Le DP est-il utile ? Le DP permet-il de sauver des vies ? À ces deux questions, la présidente de l’Ordre des pharmaciens Isabelle Adenot a répondu oui le 7 décembre dernier lors de la présentation des résultats préliminaires de deux études universitaires, l’une portant sur les interventions pharmaceutiques (IP) au sens large, nommée Dopi-Offi, l’autre sur les IP en automédication. C’est la première fois que deux études – financées par l’Ordre mais « indépendantes » – se penchent sur l’utilisation quotidienne du DP et son intérêt dans les IP. Pour rappel, une IP est une modification de la prise en charge du patient à l’initiative du pharmacien. Sur 7 320 IP recensées, les plus fréquentes, selon Dopi-Offi, font ainsi suite à une prescription non conforme (30,8 % des cas), un médicament ou dispositif « non reçu » par le patient (28,3 %), par exemple en cas d'indisponibilité ou de non-observance, ou un problème de posologie (16,5 %). Une fois sur deux, le pharmacien a appelé le prescripteur et, chiffre encourageant, le médecin a accepté sa proposition dans 92 % des cas. Quant au DP, il a été utile à l’analyse dans 119 cas (3,5 % des IP), exclusivement pour des patients de passage – jusqu'ici inconnus au bataillon – ou des patients réguliers, c’est-à-dire fréquentant plus de une officine. Pour des patients fidèles, la base de données de l’officine suffit. Les patients de passage, un sur sept dans les officines étudiées dans Dopi-Offi, sont en effet le cœur de cible du DP, puisqu’il permet de retracer les dispensations dans les autres officines… pour peu qu’un DP ait été ouvert.
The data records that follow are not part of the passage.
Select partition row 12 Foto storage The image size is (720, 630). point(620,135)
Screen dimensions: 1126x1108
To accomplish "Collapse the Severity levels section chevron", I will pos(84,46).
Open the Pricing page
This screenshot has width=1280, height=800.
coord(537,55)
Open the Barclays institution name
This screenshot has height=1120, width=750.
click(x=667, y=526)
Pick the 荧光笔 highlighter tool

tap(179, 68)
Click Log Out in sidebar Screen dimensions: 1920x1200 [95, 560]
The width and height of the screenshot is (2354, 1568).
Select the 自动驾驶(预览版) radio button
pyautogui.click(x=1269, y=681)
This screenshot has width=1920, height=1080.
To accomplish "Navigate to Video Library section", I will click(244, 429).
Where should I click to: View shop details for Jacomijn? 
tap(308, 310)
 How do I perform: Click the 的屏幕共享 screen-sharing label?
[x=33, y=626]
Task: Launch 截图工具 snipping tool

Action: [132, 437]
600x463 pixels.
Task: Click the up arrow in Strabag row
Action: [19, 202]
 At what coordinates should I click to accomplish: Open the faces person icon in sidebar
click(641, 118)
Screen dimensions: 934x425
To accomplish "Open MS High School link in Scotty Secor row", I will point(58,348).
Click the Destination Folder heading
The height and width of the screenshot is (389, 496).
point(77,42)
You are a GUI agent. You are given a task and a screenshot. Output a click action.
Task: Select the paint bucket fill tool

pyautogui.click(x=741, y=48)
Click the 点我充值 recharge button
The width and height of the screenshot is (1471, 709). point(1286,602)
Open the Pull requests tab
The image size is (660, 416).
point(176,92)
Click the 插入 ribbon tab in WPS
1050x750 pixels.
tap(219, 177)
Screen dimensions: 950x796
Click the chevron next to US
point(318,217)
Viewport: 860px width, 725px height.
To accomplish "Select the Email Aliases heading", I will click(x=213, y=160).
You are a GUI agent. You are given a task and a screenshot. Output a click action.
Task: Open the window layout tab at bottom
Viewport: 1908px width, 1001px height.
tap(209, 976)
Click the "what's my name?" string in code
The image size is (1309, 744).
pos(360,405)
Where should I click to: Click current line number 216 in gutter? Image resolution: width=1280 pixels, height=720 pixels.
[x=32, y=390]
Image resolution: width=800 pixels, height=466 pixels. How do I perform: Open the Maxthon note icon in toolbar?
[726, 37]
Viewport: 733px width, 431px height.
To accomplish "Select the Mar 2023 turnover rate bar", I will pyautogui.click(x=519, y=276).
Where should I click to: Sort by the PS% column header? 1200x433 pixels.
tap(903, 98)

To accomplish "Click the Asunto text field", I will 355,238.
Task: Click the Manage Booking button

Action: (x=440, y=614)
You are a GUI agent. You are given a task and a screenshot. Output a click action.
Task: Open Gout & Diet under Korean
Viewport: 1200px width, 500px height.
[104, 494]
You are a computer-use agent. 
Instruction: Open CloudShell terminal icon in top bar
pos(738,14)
Ce qui est le cas de un patient sur deux.
Des millions d’IP
La seconde étude, baptisée « Interventions pharmaceutiques à propos du dossier pharmaceutique » ou Ipadam, a porté sur les IP dans la délivrance d’ibuprofène et/ou de pseudoéphédrine sur deux périodes de une semaine en février et avril 2014. Sur les 12 160 dispensations analysées, 815 ont fait l’objet d’une IP de la part du pharmacien – une contre-indication ayant par exemple mené à changer de molécule ou à moduler les doses –, IP décidée suite à une discussion entre le patient et le pharmacien dans 75 % des cas. Le DP a été utile dans 10 % des cas. À noter que dans un cas sur deux, le DP n’a pu être consulté par le pharmacien, le patient ne disposant pas de sa carte Vitale. Au-delà de ces données sur l’utilisation du DP, les études permettent de quantifier le rôle du pharmacien. Au petit jeu des extrapolations, Pierrick Bedouch, maître de conférences à la faculté de pharmacie de Grenoble et instigateur de Dopi-Offi, estime à « 5,6 millions » le nombre d’IP réalisées tous les ans sur les médicaments de prescription. Ce chiffre se monte à « 2 millions » d’IP au niveau national uniquement sur l’ibuprofène et le paracétamol, à en croire Brigitte Vennat, doyenne de la faculté de pharmacie de Clermont-Ferrand et responsable de l’étude Ipadam.